Berhenti Nonton Video Motivator?!
3 Alasan Kenapa Aku Berhenti Nonton Video Motivator! Dan Milih Beralih Ke Financial Planner.
Banyak motivator muda yang sukses baru- baru ini di tiktok dan itu bikin kita mau menjadi seperti mereka.
Tapi, kenapa justru aku malah nggak nyaranin buat terlalu sering nonton motivator dan beralih ke Financial Planner.
Halo, Aku Rei.
Aku mau membagikan pengalaman kenapa aku nggak lagi nonton banyak video motivator setelah aku sakit berat.

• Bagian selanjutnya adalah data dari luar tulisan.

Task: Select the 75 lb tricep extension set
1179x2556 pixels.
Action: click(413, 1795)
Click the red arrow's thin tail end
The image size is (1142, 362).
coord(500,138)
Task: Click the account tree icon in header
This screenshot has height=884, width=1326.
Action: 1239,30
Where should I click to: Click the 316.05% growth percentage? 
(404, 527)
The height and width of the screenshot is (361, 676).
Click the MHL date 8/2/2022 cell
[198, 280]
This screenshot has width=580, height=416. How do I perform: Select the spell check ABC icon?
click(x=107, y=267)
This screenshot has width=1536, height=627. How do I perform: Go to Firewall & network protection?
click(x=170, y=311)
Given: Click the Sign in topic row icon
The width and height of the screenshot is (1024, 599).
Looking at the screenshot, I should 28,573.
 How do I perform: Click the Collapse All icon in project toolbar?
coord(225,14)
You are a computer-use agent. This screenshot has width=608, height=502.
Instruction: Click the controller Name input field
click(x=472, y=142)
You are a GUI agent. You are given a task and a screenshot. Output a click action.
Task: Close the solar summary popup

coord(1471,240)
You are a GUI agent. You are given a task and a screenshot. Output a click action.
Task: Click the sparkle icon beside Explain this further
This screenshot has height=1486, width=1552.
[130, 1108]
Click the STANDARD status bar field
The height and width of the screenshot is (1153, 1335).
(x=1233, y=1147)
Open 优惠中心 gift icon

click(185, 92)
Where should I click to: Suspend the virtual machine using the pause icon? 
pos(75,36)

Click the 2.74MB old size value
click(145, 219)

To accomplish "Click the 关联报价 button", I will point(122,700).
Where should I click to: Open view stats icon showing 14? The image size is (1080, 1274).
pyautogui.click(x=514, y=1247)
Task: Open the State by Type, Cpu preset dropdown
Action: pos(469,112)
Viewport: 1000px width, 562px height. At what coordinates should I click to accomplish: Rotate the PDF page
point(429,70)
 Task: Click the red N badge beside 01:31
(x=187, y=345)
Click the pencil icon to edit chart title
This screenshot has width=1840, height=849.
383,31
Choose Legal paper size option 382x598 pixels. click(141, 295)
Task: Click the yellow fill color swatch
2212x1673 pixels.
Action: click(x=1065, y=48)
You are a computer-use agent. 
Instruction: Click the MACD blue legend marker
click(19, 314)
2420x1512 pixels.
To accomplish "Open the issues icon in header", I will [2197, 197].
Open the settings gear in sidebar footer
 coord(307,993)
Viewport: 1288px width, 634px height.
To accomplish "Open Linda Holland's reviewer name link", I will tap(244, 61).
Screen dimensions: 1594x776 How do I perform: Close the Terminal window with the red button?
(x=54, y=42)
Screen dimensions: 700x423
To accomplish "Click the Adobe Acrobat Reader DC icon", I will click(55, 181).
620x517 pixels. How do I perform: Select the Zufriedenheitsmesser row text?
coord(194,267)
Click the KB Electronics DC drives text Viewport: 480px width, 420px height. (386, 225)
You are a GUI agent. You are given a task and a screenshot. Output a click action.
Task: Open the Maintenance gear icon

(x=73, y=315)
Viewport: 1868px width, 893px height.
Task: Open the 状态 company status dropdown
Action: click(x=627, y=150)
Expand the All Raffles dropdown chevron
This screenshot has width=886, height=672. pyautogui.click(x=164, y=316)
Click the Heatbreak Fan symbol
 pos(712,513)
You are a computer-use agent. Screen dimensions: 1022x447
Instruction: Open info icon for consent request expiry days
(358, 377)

Selamat datang di segmen #Talkie yang membahas seputar tentang hal-hal yang lagi hype saat ini.
🩷 Realita Yang Berbeda.
Kebanyakan dari motivator itu mengambil motivasi dari based on their experience, yang pada kenyataannya. Biasanya mereka sudah jauh lebih dulu 'berprivillage' privilege yang disini bukan hanya merujuk kepada uang tapi akses dan relasi bisa termasuk ke dalam Privilege.
Karena garis startnya beda, itu yang membuat motivasi mereka di aku menjadi terkesan terlalu tinggi dan pada kenyataannya dimata aku itu tidak selalu sama dimata motivator jadi kesannya seperti tidak nampak realitis untuk aku mengambil langkah sedrastis itu.
🩷 Menormalisasi Over Produktif.
Produktif di usia muda itu bagus, tapi kalau sampai over produktif kayak sehari kalau bisa 3 kerjaan banyak atau habis kerja kantoran lanjut ngefreelence sampai kurang tidur.
Itu adalah tindakan yang kurang bagus karena jadinya kita ngerusak kesehatan kita sendiri, dan kesehatan itu investasi di hari tua loh, jadi usahakan produktif tapi tetap dalam kesehatan bagus, sedangkan kalau kita ke financial planner, adalah bagaimana kita menggunakan uang tanpa merasa terbebani, bahkan masih ada pembagian untuk jatah hiburan.
🩷 Membuat Ingin Semua Proses Instant.
Belajar atau melakukan sesuatu hal yang baru, atau bekerja membutuhkan proses untuk berasa di puncak, tetapi melihat terlalu sering video motivator membuatku menjadi pengen prosesnya itu cepat dan langsung bisa, padahal adaptasi dan proses itu adalah hal yang normal banget, untuk di alami dalam melakukan hal baru.
Jadi, beralih ke financial planner bukan berarti kita kurang daya juang atau usaha, melainkan sebagai bagimana cara kita untuk membangun hubungan positif dengan uang.
Karena kesehatan fisik dan mental itu butuh biaya lebih banyak jika mengalami masalah, apalagi masalah berat seperti syaraf.
Dan juga, kendali kehidupan ada di kita, kita yang lebih tahu tentang kalau langkah drastis seperti yang disarankan motivator akan seperti apa di kehidupan kita. Jadi, jangan langsung diikutin tanpa adanya pertimbangan dari kondisi kita.